Dejamos el coche al lado de la iglesia de Saint-Pierre y nos dirigimos a pie a la rue Macoudinat [...]. (Mi nombre, 267)

On note à nouveau que Fajardo situe l’action dans un espace bien réel et qu’un nombre important de noms de lieux sont cités : pont, place, rue, bord du fleuve, église. Des itinéraires peuvent être établis grâce aux indications données : « atravesando », al final », « antes de llegar ».

1.7 Castro Urdiales et Tiago

Castro Urdiales est la ville de naissance de Tiago Boroní :

¿De dónde salgo yo Dana? Mi madre acabó viviendo en Castro Urdiales, justo en el límite de la provincia de Cantabria con el País Vasco, pero eso fue de casualidad porque se casó con mi padre y a él lo destinaron como práctico a ese puerto y ahí fui a nacer yo. (Mi nombre, 65)

Ce petit port de la côte cantabrique se situe effectivement juste à la frontière avec la province basque de Biscaye. Cette indication très précise : « justo en el límite de la provincia de Cantabria » est le type d’information que l’on peut trouver dans les guides touristiques qui sont censés orienter les voyageurs.

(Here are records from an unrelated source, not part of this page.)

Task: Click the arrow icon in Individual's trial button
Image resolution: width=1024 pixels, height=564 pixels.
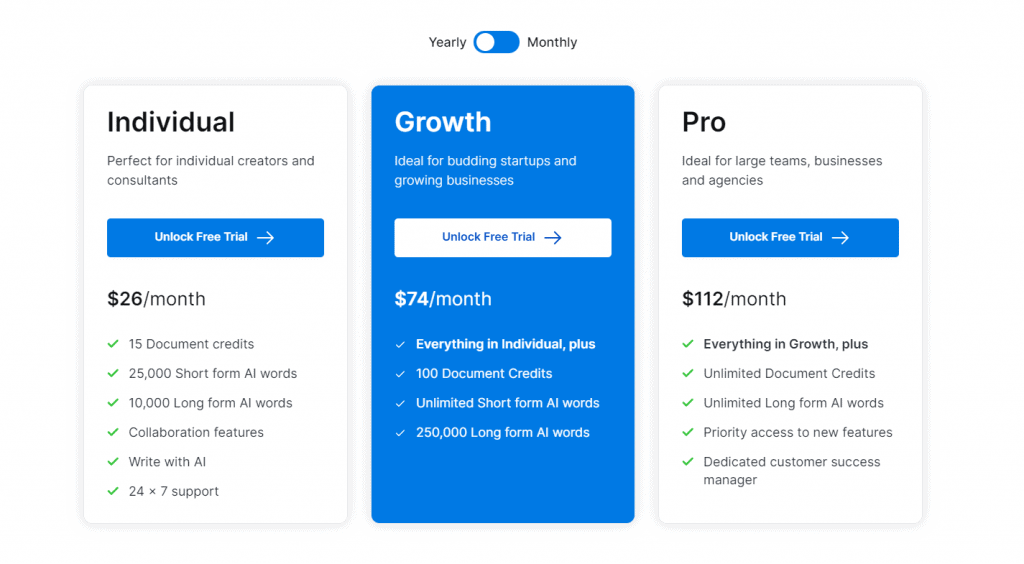Action: pyautogui.click(x=266, y=238)
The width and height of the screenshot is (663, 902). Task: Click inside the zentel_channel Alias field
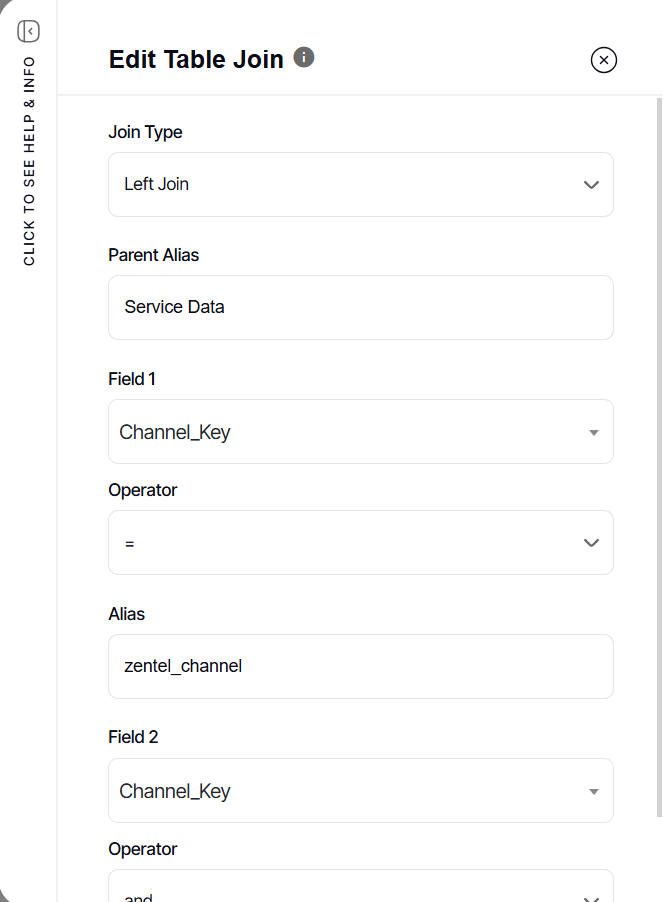tap(360, 666)
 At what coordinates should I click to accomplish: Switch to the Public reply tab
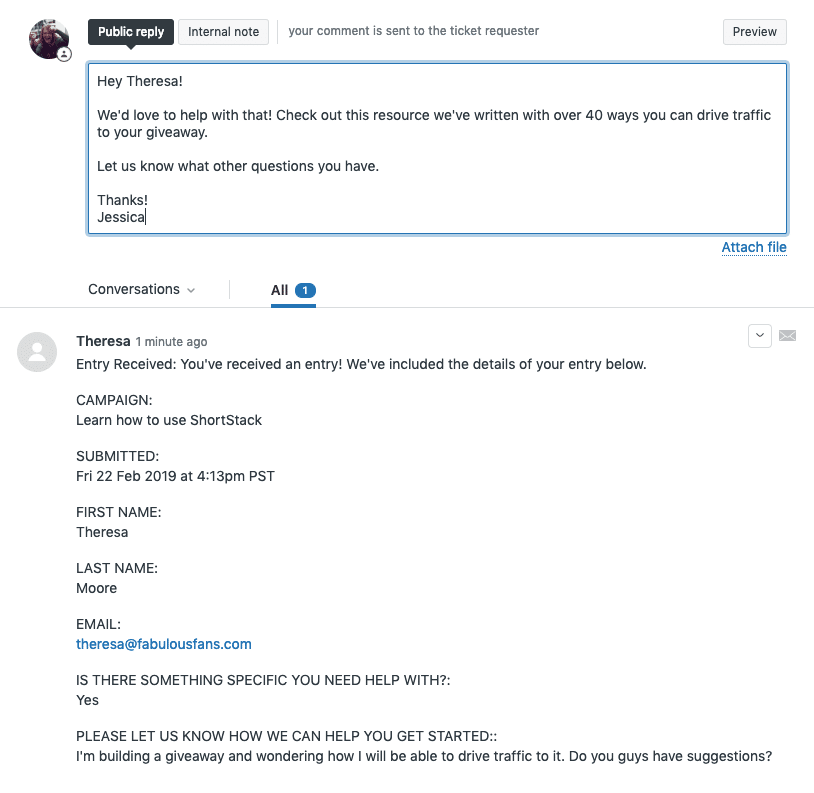pyautogui.click(x=131, y=32)
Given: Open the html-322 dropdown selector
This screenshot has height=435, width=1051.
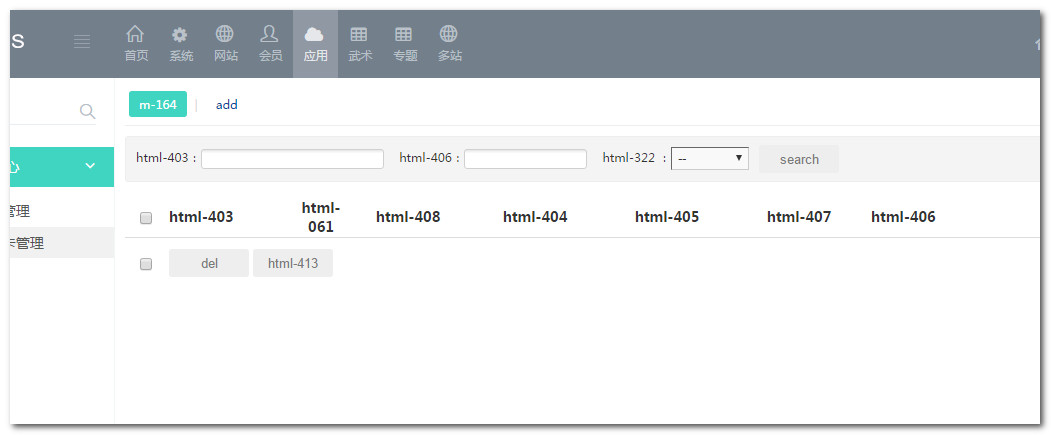Looking at the screenshot, I should coord(709,159).
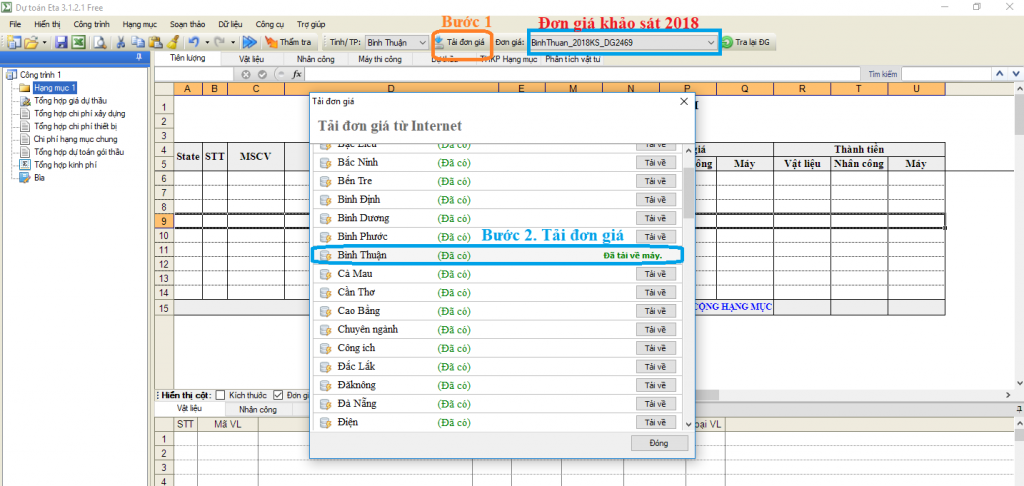Open the dropdown arrow beside the open-folder icon
This screenshot has width=1024, height=486.
click(x=45, y=42)
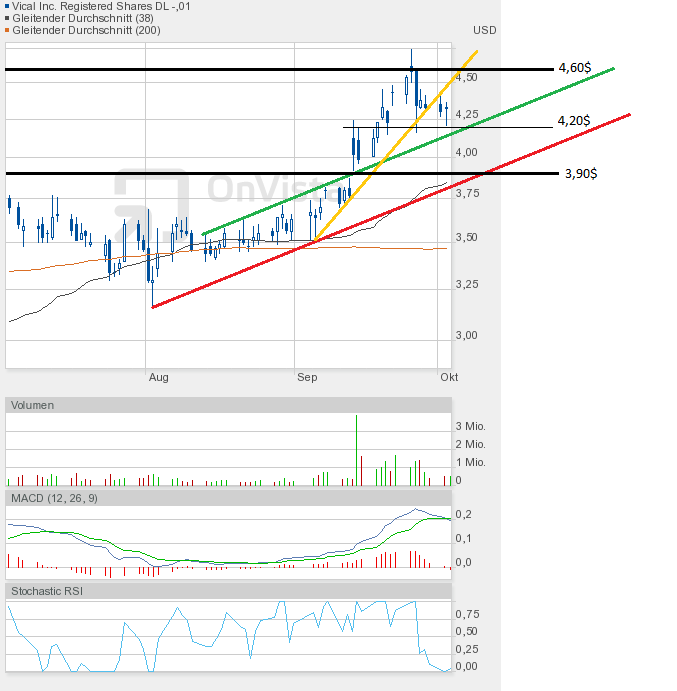Select the Vical Inc. Registered Shares legend label

coord(101,6)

Au terme de cette analyse des lieux de naissance des personnages, nous constatons le recours systématique à des toponymes identifiables qui relèvent d’une connaissance précise de la part de l’auteur des lieux évoqués et d’une volonté de localiser les endroits à la manière de récits de voyages ou de guides touristiques. Les héros ont le souci de « faire voir143 » les régions où ils sont nés comme les voyageurs qui décrivent le pays qu’ils traversent.